MOBILE giant Vodafone has not returned more than half of the €1.9m it overcharged customers using premium rate phone lines.
Vodafone admitted two months ago that it overcharged prepay customers using services such as gambling and psychic hotlines over a three-year period between December 2008 and December of last year.
However, it has emerged that less than half of this cash has been given back to customers -- and there is little likelihood the remainder will be returned.
Vodafone has only refunded customers who were overcharged after December 2010, saying it had paid out €800,000 so far to 56,000 customers overcharged from December 2010 to December 2011.
But records relating to customers overcharged before then had not been retained -- in line with data protection guidelines.
Because of this, it has been left to customers who believed they were overcharged to come forward and seek a refund.
The firm has set up a €250,000 fund for such people and for former customers who have since switched to other mobile companies.
But the fund has not been widely publicised and there have been no applications to it.

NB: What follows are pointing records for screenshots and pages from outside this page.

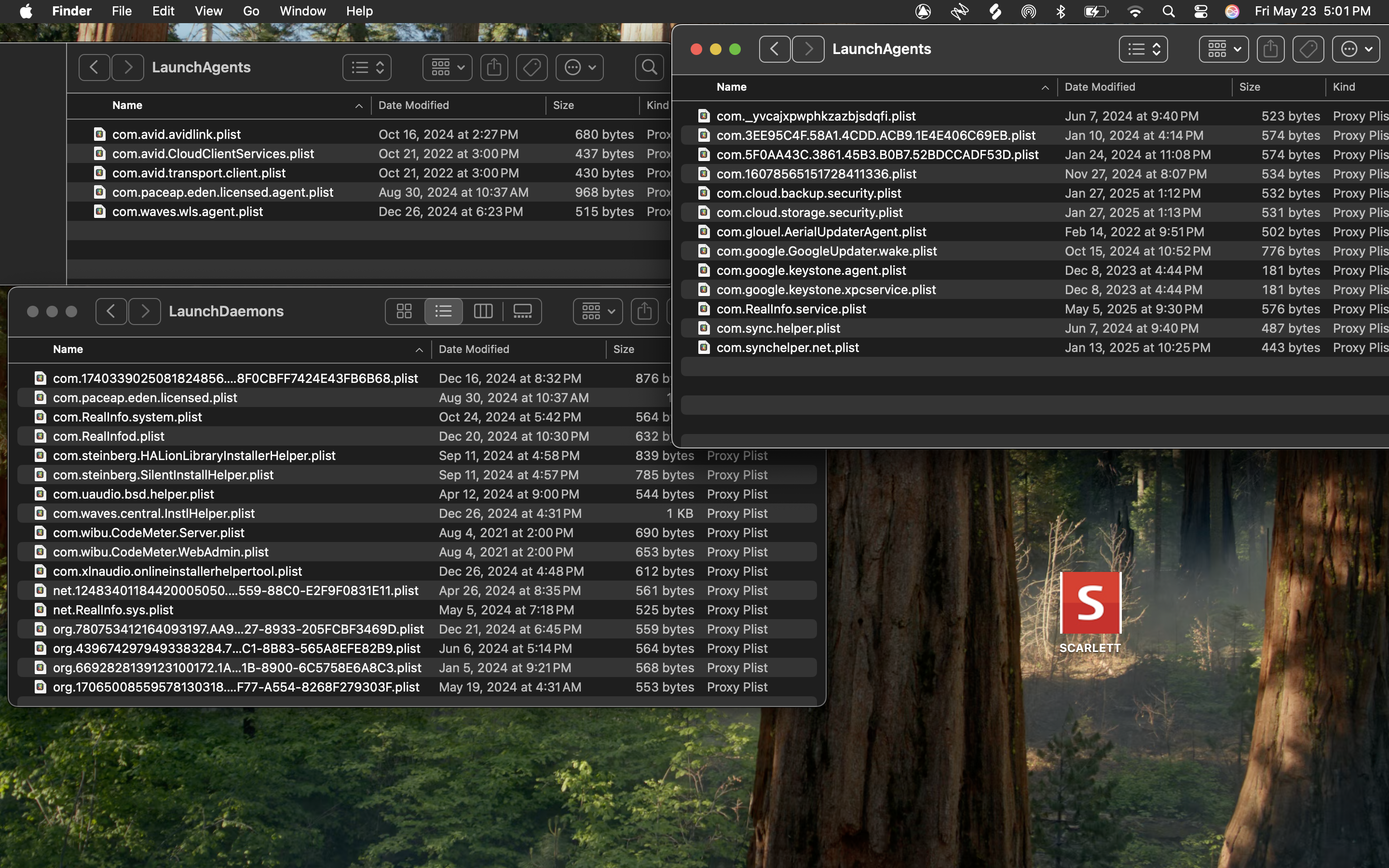Click the Share icon in right LaunchAgents window
The width and height of the screenshot is (1389, 868).
[1270, 49]
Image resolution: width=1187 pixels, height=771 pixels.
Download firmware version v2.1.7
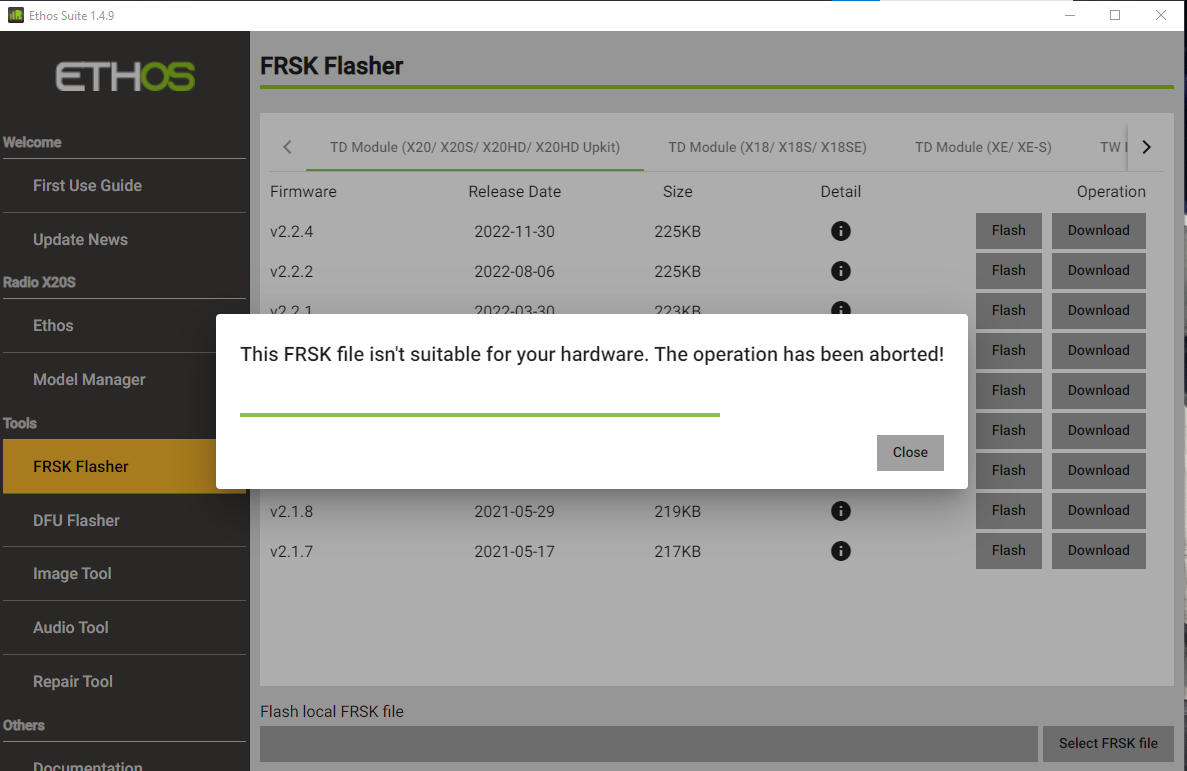click(x=1098, y=551)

The Irish Independent has learned that Vodafone did not send texts to its customer base to alert them to the issue so that they could seek a refund -- despite its frequent bombardment of customers with marketing texts urging them to sign up for different offers.
The result is that Vodafone is only likely to pay back up to €1.05m of the €1.9m it overcharged users.
However, the firm has also agreed to pay more than €951,000 to state watchdog ComReg as a penalty for the overcharging blunder, and this sum will be passed back to the Exchequer.
Vodafone confirmed it had not received any applications for refunds from customers who were charged too much between December 2008 and December 2010.
"Any monies not refunded to customers from the €250,000 will be donated to charity. The charity is yet to be decided," a spokesman said.
All the customers overcharged were prepay customers.
Vodafone has some 1.5 million prepay customers -- far outnumbering those on bill pay plans.
Customers were charged between 10 cent and 30 cent a minute too much for calls to 1520, 1580 and 1590 numbers.
Vodafone said the problem had arisen due to a failure in internal processes, meaning tariff levels for premium rate calls were not updated. A spokesman said it had not yet attempted to reach potential overcharging victims by text, but it would review this matter shortly.
ComReg said it was monitoring Vodafone's provision of refunds to affected consumers.